2006 zog er sich aus dem Fernsehen zurück. Er wollte die richtige Zeit für den Absprung nicht verpassen: „Ich habe auf dem Höhepunkt aufgehört, besser konnte es nicht werden.“ Im Jahr 2010 verletzte er sich bei einem Treppensturz schwer, brauchte lange, um sich zu erholen.
In den letzten Jahren erfreute er sich an kleinen Dingen
Danach waren es vor allem die kleinen Dinge, die ihm Freude bereiteten. Er liebte es, in Köln in der Nähe vieler Freunde zu leben, die ihn gerne bekochten. Er genoss es, Zeitung zu lesen und ein Stück Käsekuchen zu essen. „Wenn man mit dem Leben, so wie man es lebt, zufrieden ist, dann ist man auch glücklich“, sagte er dieser Zeitung vor zwei Jahren. „Aber Glück kann ja unterschiedlich sein. Dass ich jetzt keine Fernsehsendungen mehr mache, ist okay, und ich bin trotzdem glücklich.“ Auch wenn es ein stilleres Glück sei.

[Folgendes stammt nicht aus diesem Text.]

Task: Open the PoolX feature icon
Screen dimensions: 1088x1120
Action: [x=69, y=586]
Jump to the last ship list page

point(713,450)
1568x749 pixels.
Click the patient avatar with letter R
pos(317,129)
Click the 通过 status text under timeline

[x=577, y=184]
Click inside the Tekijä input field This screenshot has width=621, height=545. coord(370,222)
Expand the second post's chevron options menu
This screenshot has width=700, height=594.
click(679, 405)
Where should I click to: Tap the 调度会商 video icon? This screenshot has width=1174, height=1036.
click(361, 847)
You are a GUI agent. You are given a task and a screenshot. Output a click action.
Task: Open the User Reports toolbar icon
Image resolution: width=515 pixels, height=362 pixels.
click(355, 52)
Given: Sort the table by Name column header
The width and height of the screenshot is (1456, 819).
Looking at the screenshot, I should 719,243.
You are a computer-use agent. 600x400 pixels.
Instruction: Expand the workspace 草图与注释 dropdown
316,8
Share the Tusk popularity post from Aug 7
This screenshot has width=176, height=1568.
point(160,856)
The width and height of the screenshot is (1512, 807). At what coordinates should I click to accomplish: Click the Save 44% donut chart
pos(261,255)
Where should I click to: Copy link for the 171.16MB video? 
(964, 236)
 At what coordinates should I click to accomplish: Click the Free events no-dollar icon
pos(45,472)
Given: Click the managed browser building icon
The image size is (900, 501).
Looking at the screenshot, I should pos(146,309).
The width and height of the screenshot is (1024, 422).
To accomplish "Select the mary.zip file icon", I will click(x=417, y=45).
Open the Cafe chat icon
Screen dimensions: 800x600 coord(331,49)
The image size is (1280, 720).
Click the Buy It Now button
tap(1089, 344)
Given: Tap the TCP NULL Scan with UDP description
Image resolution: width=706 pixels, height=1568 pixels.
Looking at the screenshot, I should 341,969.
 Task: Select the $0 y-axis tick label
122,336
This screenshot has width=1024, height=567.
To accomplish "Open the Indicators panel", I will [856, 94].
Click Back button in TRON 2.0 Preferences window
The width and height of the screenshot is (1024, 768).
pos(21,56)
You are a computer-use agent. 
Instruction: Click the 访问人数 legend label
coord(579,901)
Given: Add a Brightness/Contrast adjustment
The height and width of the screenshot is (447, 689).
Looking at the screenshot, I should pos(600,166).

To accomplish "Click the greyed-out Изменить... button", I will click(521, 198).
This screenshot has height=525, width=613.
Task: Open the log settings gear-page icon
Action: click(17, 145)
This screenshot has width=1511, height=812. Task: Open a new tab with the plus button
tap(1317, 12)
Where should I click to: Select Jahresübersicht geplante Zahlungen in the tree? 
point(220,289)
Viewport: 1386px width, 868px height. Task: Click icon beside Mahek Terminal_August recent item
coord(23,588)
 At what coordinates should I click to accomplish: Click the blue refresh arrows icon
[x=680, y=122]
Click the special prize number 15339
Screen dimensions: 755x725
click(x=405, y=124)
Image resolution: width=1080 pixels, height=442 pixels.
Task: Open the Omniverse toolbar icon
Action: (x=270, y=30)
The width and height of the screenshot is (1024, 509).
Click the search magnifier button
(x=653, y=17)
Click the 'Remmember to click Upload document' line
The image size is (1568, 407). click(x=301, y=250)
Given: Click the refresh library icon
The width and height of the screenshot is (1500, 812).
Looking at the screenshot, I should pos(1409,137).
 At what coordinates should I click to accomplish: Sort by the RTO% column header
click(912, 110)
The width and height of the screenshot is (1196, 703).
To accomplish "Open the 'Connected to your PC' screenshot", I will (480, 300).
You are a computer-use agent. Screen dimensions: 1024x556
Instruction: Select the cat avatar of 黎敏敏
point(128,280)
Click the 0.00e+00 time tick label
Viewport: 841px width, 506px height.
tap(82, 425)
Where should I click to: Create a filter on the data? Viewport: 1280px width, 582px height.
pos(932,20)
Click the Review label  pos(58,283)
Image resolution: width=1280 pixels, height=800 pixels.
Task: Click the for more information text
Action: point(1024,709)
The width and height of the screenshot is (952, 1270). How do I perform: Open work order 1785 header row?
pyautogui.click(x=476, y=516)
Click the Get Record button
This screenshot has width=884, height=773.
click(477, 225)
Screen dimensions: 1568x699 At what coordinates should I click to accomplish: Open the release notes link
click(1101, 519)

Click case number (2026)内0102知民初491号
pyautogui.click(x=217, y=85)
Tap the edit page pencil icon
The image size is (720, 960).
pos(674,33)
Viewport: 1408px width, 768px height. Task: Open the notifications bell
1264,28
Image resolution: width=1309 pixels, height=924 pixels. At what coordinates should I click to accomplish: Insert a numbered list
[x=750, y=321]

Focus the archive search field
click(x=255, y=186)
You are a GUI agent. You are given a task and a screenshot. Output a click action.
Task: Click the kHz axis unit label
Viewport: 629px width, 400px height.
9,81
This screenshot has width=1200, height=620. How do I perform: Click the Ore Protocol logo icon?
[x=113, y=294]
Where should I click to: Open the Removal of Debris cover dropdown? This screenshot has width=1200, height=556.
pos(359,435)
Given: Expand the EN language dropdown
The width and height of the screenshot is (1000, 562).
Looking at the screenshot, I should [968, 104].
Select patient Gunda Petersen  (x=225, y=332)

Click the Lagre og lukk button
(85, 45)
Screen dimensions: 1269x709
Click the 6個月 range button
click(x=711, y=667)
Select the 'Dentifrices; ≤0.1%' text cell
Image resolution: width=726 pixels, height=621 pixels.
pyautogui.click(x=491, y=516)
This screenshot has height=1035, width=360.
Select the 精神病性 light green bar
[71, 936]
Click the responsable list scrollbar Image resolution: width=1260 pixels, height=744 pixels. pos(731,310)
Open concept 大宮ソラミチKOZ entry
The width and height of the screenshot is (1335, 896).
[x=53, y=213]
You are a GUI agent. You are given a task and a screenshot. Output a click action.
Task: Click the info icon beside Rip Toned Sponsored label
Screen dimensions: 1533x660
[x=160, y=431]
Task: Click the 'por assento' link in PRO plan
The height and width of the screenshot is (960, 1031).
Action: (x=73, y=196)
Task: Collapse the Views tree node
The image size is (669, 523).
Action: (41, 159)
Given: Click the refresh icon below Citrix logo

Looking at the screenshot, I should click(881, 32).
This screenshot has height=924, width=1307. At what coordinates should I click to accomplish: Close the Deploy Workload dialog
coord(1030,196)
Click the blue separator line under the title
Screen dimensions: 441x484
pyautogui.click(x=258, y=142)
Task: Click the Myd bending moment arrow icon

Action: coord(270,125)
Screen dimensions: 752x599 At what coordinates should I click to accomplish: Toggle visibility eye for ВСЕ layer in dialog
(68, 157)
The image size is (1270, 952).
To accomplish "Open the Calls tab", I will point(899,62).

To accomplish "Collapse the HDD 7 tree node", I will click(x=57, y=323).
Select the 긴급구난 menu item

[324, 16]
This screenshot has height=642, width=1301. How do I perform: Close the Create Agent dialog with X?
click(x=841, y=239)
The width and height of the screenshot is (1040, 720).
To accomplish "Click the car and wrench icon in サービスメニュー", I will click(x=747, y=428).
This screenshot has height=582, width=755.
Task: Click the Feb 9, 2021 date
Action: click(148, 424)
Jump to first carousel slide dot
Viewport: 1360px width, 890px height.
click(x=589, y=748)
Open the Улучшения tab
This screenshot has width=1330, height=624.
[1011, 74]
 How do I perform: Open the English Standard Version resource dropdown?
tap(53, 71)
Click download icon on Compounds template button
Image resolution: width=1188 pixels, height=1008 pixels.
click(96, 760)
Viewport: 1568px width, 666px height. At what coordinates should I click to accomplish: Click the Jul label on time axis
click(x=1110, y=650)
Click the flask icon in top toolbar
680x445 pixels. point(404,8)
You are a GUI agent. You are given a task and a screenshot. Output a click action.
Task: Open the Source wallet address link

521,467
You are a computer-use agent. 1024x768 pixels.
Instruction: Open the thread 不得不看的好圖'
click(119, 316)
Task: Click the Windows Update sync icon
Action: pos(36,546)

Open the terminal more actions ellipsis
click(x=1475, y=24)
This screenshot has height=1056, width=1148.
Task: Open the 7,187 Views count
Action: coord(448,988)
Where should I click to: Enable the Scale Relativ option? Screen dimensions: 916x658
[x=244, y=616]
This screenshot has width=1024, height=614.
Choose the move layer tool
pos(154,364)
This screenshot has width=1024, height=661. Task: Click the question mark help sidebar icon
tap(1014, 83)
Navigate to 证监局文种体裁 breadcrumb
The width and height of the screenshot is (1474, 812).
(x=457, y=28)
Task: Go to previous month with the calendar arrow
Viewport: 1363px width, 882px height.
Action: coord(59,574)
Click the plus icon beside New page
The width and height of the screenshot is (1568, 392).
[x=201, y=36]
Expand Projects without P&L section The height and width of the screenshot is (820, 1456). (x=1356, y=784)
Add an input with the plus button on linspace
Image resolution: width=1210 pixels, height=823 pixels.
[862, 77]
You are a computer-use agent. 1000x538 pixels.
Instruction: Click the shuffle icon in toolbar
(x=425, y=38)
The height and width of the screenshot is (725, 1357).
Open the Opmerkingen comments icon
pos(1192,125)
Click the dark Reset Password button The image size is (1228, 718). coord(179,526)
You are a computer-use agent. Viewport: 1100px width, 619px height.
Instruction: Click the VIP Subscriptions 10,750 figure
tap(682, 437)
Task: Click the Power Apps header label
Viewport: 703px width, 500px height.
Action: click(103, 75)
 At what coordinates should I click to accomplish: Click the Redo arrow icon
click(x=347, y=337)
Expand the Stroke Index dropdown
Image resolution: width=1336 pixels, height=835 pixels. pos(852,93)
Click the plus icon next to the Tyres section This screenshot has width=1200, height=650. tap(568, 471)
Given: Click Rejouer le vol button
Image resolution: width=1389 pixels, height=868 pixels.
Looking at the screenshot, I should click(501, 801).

Angst vor dem Tod hatte er nicht, sagte er vor einigen Jahren: „Wenn er kommt, dann kommt er. Und in meinem Alter darf der Tod auch zu mir kommen.“ Seine katholische Erziehung prägte ihn bis zuletzt. Gläubig sei er, sagte er dieser Zeitung. „Ich weiß allerdings nicht, was nach dem Tod kommt. Ich denke, dass dann erst mal alles vorbei ist. Ob es dann noch mal was anderes, Neues gibt? Ich habe keine Ahnung.“ Aber er sehe das entspannt. „Ich sage mir einfach, da kommt wohl irgendwas, mal sehen.“
Am Freitag ist Alfred Biolek in seiner Kölner Wohnung im Alter von 87 Jahren gestorben.